A healthy competition is a great way of learning from others too. You'll see other contributors attacking the same pain you are solving in a different approach, often directly challenging you! You love challenge, don't you?
If you need hard numbers to get motivated, here's some data from my MvcMailer project:
  • Downloaded 600+ times in less than 2 months.
  • Received 60+ emails from people using MvcMailer, mostly encouraging feedback.
  • 300%+ increase in my blog traffic.

Bottom line is, you should publish your NuGet package if there's any cool project you have done. Or, look out for what others are doing and possibly contribute with your code/suggestions. If you need an idea, look for StackOverflow questions, you'll see there are solvable problems that people are fighting against time and again.

Monday, March 14, 2011

My 2011 Q1 developer roadmap

For me, 2011 Q1 has so far been a good exposure to new techniques, tools, articles and books, thanks to ThoughtWorks book allowance! However, if you are interested, here's what's keeping me busy:
  1. User Experience: I find a good user experience is THE thing that you want in anything you design, and if you are writing a software, its even more important.
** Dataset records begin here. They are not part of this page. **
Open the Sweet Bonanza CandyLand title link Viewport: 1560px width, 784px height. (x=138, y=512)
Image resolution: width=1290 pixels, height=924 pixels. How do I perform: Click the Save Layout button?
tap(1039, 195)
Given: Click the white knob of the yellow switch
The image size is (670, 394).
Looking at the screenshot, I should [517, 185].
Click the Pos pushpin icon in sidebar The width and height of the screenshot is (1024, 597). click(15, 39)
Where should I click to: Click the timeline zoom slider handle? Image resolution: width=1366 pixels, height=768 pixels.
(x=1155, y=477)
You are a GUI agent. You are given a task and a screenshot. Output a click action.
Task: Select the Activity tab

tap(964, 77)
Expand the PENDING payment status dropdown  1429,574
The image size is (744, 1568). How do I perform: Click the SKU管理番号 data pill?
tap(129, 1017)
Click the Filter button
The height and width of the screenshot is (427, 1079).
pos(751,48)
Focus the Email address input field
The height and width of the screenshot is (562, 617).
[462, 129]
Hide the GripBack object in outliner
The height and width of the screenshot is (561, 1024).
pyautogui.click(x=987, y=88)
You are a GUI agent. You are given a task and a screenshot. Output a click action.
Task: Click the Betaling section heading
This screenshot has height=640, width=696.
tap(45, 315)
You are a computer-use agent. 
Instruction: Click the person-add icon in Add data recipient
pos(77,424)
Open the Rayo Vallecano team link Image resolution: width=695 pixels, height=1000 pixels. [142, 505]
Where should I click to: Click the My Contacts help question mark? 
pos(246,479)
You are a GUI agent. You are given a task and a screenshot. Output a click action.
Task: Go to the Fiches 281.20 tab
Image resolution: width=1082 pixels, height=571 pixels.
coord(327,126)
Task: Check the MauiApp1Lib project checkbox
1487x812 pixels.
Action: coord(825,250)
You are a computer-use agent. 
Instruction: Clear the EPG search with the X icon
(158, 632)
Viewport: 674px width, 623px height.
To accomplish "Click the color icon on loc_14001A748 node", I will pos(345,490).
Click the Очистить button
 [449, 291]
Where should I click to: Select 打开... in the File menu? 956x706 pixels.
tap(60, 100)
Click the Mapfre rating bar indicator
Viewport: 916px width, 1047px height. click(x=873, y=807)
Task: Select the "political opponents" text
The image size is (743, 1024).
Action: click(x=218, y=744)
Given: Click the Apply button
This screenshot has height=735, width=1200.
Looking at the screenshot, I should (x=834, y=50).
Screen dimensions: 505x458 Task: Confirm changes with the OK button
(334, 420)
After I read a few books, I have a feeling that its not just a common sense approach, it takes some education and a deep care to produce something usable. Check out my reading list at
  2. HTML5: HTML5 is so more than just knowing How To Meet Ladies (HTML)! The popular browsers are all way ahead of the official HTML5 release date, so if you are building something on the web, its time you give it a real shot. Again, I shared my reading list on my website.
  3. .NET NuGet: Microsoft .NET just got a major component, NuGet package manager, that greatly simplifies the sharing and consuming of reusable libraries. Already there are tens of thousands of downloads for the popular .NET libraries and I believe its just a start. So, if you've done something cool in your project and want that to share with the .NET crowd, you should consider NuGet as a distribution channel and get some traction on it.
  4. MvcMailer: MvcMailer has got all my developer attention in the recent past. If you haven't checked already, I highly encourage you take a look at its features at this page and you'll see its a full stack elegant emailing solution that you need in your ASP.NET MVC projects. However, while working on this, I got familiar with the internals of the ASP.NET MVC source code and I consider this as a good experience.
  5. Functional Programming: Did you learn one? Which one? Please suggest me your favorite functional language. In the remaining of this Q1, I want to spend some time on a functional programming language, probably F#.
Its inspiring to see Calgary getting warmer these days - hope we get some outdoor soccer by the end of 2011 Q1, that would be awesome!

Monday, March 07, 2011

MvcMailer 1.0 Released

Just released MvcMailer 1.0 as promised in my previous post. Download your copy using the following:
Install-Package MvcMailer
Of course, you will find a comprehensive tutorial at: this github wiki page.

Friday, March 04, 2011

Whats Coming in MvcMailer NuGet 1.0?

Thanks to 365+ downloads of the MvcMailer NuGet before it hit version 1.0 and now its time to wrap up the NuGet package for an official first release. I got several encouraging feedback on this package and here's what you get from this first release:
  1. Use Scaffold Mailer to generate your mailers with views.
  2. Compose rich emails using your favorite ASP.NET MVC view engine.
  3. Use master pages and pass data using ViewData/ViewBag.
  4. Send multi-part emails for both text and html email readers.
  5. Put images inline so that they are visible even when email client is offline.
  6. Write unit test for your mailers and controllers that use the mailers.
  7. Send attachments.
  8. Send emails asynchronously.
To my knowledge, MvcMailer is gonna be the first full stack ActionMailer like Emailing library for ASP.NET MVC 3. If you are an ASP.Net MVC programmer who deeply care about high quality work and maximizing efficiency - you gotta try MvcMailer 1.0 for writing pretty email sending code.